En Proa, la curadora Eugenia Petrova se ha atrevido a darle una ubicación “rara”, al estilo 0,10, sólo a otra pieza clave de la muestra, el Cuadrado Rojo (Realismo pictórico de una campesina en dos dimensiones), también de 1915, al que hay que mirar desde abajo, exaltándose así la ligera desviación de uno de los lados del cuadrado, que vendría a “suprematizar” la pollera típica de las campesinas rusas: buena elección (cerrando con los cuadrados, cabe mencionar que Malevich pintó también, en un 1919 ya posrevolución, un chocante Cuadrado blanco sobre fondo blanco, símbolo de la “acción pura”). Una pared divide actitudes diferentes: de un lado, tres obras impresionantes en su autorreferencialidad -el cuadrado, la cruz y el círculo negros de 1923-; del otro, las aplicaciones de los conceptos suprematistas a lo cotidiano, desplegadas en la escuela Unovis (Afirmadores del Arte Nuevo), que Malevich había abierto en los años 20 en Vítebsk: tanto en lo concreto (exquisitos sets de té en porcelana) como en lo puramente proyectual (maquetas de los ciclópeos edificios “arquitectones”).

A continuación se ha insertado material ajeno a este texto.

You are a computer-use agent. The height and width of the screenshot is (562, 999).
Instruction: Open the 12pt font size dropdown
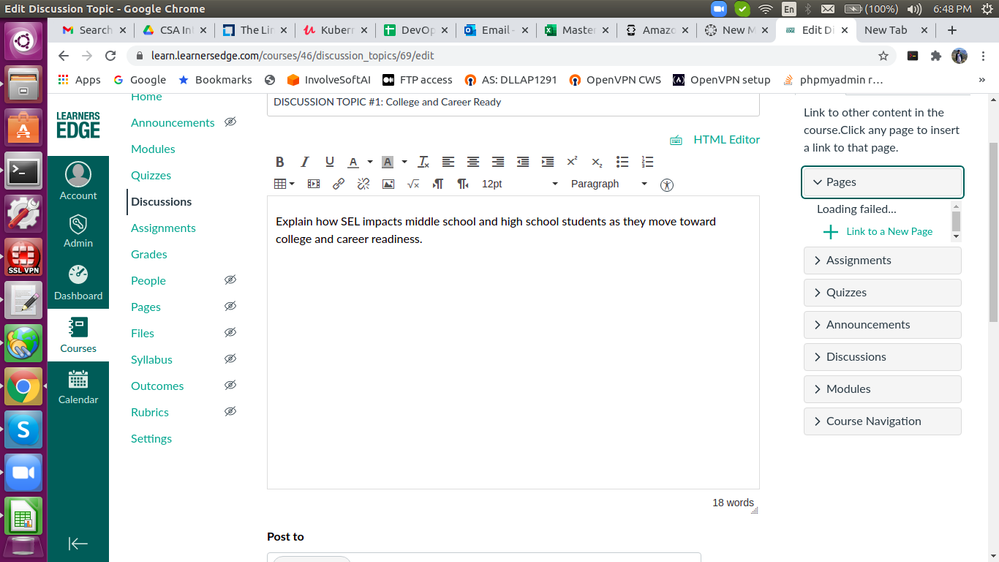[519, 184]
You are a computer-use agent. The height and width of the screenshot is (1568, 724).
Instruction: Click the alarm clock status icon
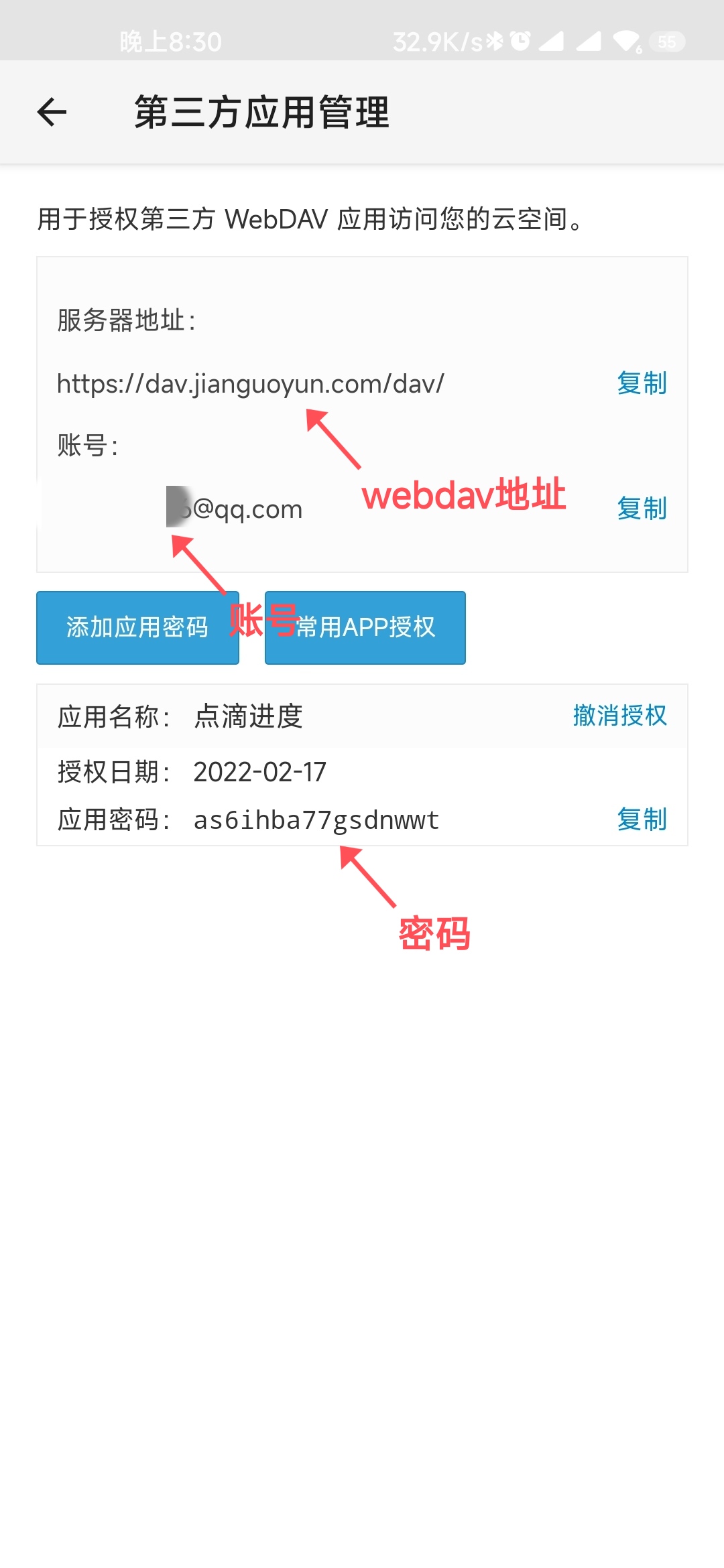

El primer piso de la muestra cierra con la segunda fase “geometrista” de Malevich, la de un supuesto retorno a la figuración y a temáticas ejemplarmente rusas, que él llamó supernaturalismo: es claro que el sujeto clave es el campesino, y más genéricamente el hombre del pueblo, pero ya trascendiendo especificidades -ninguna cara tiene rasgos- y permaneciendo olímpicamente refractario a lo realista: más bien mecanización de los cuerpos, explosión colorista, altivo simbolismo, fundación rítmica de la composición. Asombran, en este sentido, piezas como Carpintero, de 1928-1929; Cabeza de campesino y Muchachas en el campo, del mismo período; o el archifamoso Ejército Rojo, de 1932. Pese a la reaparición de sujetos reconocibles, Malevich seguía felizmente anclado -dilatándola ostentosamente- a su idea de una pura objetividad, “donde el concepto prima sobre la práctica”, cuyas consecuencias sobre el arte posterior son harto conocidas.

El espacio principal del segundo piso está dedicado a la reconstrucción de los trajes de la obra teatral Victoria sobre el sol, posiblemente su primer momento de adhesión a las vanguardias, donde se vislumbra el prototipo del mismo Cuadrilátero. Una docena de maniquíes lucen el vestuario que creó en 1913, junto a la escenografía, para ese espectáculo futurista que hizo temblar a San Petersburgo: impresiona ver los bocetos y su reconstrucción minuciosa, llevada a cabo en 2013.

Caminar entre los maniquíes, rozando esas formas mutantes que parecen mezclas eufóricas de seres espaciales y robots, con atavíos de una commedia dell'arte posindustrial, evoca lo que debe haber sido ver aquel superespectáculo: música no armónica de Mijaíl Matiushin, libreto en lengua transmental záum de Alekséi Kruchónyj, e imaginario visual de Malevich, una de las figuras que han determinado nuestro uso, goce, comprensión e incomprensión del arte contemporáneo, como es fácil entender transitando esta imperdible muestra.

Kazimir Malevich

Retrospectiva. Curadora: Eugenia Petrova. Fundación Proa (Av. Pedro de Mendoza 1929, Buenos Aires). Hasta el 11 de diciembre.